▶ _Work required_:
Pull each line containing "agent" out of the data and copy it.
== Records shown ==
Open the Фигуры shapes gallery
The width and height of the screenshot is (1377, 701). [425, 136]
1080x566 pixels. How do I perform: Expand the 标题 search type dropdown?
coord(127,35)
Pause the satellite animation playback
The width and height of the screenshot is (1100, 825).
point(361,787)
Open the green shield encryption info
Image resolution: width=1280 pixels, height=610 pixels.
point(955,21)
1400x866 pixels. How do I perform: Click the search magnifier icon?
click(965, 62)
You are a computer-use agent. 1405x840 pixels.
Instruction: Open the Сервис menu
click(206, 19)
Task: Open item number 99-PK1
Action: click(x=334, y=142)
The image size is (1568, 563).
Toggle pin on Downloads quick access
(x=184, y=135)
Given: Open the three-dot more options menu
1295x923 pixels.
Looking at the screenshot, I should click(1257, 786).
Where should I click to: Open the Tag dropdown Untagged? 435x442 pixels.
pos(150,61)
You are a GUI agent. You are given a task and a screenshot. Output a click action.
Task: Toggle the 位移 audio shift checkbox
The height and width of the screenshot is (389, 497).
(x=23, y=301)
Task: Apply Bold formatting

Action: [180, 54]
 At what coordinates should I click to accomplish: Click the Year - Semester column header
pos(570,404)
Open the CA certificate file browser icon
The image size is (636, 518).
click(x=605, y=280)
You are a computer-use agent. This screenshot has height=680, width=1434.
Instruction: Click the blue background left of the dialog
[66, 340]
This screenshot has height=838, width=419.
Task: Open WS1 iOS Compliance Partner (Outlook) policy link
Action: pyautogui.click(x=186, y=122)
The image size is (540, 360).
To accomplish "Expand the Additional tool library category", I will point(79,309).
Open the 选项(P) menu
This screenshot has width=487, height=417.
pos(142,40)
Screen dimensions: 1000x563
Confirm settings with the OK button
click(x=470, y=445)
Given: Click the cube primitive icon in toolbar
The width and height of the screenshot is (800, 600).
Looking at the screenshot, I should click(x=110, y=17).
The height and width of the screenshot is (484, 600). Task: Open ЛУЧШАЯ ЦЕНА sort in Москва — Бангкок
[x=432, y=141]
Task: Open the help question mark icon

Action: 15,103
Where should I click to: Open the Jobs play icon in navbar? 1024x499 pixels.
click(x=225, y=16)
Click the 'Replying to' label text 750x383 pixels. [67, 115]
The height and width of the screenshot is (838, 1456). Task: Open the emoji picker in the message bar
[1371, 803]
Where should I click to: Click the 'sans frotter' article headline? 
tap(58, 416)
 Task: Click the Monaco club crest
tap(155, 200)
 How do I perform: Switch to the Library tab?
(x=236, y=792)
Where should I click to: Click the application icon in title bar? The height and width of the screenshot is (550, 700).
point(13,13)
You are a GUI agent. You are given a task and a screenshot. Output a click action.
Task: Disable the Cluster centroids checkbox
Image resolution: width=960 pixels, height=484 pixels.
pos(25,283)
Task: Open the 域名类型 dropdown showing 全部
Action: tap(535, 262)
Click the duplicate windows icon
===
▶ _Exercise answer_:
You are a computer-use agent. 1405x840 pixels.
You are a GUI agent. You are given a task and a screenshot. Output a click action.
You are a computer-use agent. This screenshot has height=680, width=1434.
You are a GUI agent. You are given a task and a screenshot. Output a click action.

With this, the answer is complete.